Ah the ocean, a fantastic sight. A true wonder of our planet. Magnificent and beautiful. But seriously. Screw the ocean. 95% of the Earth’s water is in the ocean. And it’s all undrinkable. The ocean is 75% of our planet and only 5% of it is explored. We know more about Mars than our own planet. Seriously. That’s a fact. Not to mention it is scarier than anything any horror movie can make up. Why? Cause we have no idea what is in the ocean. It’s not all Nemo, Dory and Bubble Guppies out there in the deep deep blue. No it’s worse. Much worse. We don’t even know how much worse. Infinitely worse is all we can assume. There is room for literally anything in the ocean. It’s deepest point, the Marianas Trench is 10,994 meters deep. That is 6.8 miles. Nearly 7 miles deep. Just for reference, Mount Everest, as some of you know, the tallest mountain in the WORLD is only 5.5 miles tall. So, with this information, we can assume that it’s possible for an oceanic beast to be like 4 or 5 miles tall and we be totally unaware. I’m going to cry. Not only do our imaginations run wild and create terrifyingly sized aquatic monsters, science helps prove it to all be too real.
Have you ever heard of a scientific principle known as Abyssal Gigantism? It is defined as the tendency for species of invertebrates and other deep sea dwelling animals to display a larger size than their shallow-water relatives. Do you understand that? Do you grasp the horror locked in those words? This principle? This means that the deeper you go, the bigger these animals get. You thought jellyfish, squids, sharks and other soggy predators were scary? They only get bigger. How big? Who knows. Infinitely big is all we can assume. The largest squid ever recorded was 33 feet long. That’s roughly the size of a school bus. And that’s just what we know about. The largest shark ever recorded was 20 feet long. And there some unconfirmed theories about the possibility of the 75 foot long hellfish Megalodon possibly being alive. That’s a 75 foot SHARK. A man eater. A crazy, fast, bloodthirsty aquatic animal the size of a semi truck. It’s not fair. And as far as things like the kraken, cthulu and other direct from Satan animals? Well. Did you know that experienced sailors never tell of their strange oceanic sightings because it will damage their reputation?

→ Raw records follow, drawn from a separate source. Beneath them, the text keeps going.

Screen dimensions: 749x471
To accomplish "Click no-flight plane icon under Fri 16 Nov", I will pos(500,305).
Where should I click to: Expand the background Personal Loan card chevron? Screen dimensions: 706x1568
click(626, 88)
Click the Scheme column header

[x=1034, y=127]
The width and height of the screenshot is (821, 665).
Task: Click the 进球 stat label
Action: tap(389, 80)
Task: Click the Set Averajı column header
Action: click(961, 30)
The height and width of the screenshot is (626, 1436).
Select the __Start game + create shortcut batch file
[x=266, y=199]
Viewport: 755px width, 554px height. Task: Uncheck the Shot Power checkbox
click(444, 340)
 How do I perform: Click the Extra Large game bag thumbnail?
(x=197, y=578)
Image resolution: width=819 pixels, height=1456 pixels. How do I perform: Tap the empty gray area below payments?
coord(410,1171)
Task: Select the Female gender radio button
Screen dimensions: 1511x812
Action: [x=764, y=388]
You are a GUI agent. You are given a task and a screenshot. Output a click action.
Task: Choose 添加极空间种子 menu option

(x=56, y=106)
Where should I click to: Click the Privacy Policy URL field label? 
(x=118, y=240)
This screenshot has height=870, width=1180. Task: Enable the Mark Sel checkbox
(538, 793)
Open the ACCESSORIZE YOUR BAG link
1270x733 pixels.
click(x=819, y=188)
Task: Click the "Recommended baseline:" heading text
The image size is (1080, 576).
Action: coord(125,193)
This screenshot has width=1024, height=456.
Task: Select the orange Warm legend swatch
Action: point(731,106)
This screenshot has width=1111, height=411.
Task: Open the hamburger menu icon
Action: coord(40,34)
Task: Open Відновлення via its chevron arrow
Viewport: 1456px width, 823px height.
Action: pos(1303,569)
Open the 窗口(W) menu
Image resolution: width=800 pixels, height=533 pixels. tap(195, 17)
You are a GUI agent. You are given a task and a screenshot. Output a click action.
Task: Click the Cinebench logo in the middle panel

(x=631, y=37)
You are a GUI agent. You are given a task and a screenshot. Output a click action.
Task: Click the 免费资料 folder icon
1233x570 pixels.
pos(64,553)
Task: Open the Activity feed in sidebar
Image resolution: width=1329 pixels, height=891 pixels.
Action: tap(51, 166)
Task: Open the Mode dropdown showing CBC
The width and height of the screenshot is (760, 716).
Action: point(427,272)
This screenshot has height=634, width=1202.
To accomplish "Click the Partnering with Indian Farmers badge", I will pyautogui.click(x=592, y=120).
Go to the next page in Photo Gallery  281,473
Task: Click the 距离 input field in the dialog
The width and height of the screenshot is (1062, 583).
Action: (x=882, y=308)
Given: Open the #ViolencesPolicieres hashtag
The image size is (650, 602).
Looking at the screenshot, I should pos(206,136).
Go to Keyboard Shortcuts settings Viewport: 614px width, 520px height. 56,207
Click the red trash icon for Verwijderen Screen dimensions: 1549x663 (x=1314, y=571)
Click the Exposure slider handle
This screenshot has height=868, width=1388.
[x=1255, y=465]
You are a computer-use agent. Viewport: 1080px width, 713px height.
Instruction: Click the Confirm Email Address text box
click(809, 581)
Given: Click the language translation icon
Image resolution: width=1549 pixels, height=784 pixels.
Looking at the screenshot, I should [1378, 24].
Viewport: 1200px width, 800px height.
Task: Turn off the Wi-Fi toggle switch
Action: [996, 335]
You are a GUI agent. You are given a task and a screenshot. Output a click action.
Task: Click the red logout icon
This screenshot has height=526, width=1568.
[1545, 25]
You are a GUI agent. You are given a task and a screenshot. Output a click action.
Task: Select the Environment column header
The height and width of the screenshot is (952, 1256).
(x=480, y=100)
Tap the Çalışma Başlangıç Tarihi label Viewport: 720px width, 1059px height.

Some Sailor could have french kissed a mermaid and almost all of them agree that they would not say anything because they’d be called a fraud or a psycho.
Even if you don’t get attacked by one of these over sized, vicious creatures, there are many many many things to be concerned about. Like being stranded at sea. Surrounded by water you can’t drink. For miles and miles. Left to drift along and pray the ocean currents don’t take you further into the endless blue. While the sun relentlessly beats down on you. Or maybe there’s a storm. And you’re left to battle 70 foot tidal waves in pouring rain, surrounded by lighting and booming thunder. Or maybe your crew gets lost at sea and you run out of food. So you have to eat your own crew members and friends just to survive. Pirates are still somewhat prominent and just as merciless. There’s also sea sickness and even Ocean Madness. Causing you to slowly lose your sanity as you can feel your grip on reality slipping away from you. Welcoming hallucinations and insanity.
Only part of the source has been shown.